What is being asked –
The records that follow must all be duplicated exactly.

------------------------------

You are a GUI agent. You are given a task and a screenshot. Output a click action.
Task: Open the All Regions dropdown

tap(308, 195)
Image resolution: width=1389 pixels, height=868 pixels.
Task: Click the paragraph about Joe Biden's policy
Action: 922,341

------------------------------

Solution to this exercise –
You are a GUI agent. You are given a task and a screenshot. Output a click action.
Task: Open the All Regions dropdown

tap(308, 195)
Image resolution: width=1389 pixels, height=868 pixels.
Task: Click the paragraph about Joe Biden's policy
Action: 922,341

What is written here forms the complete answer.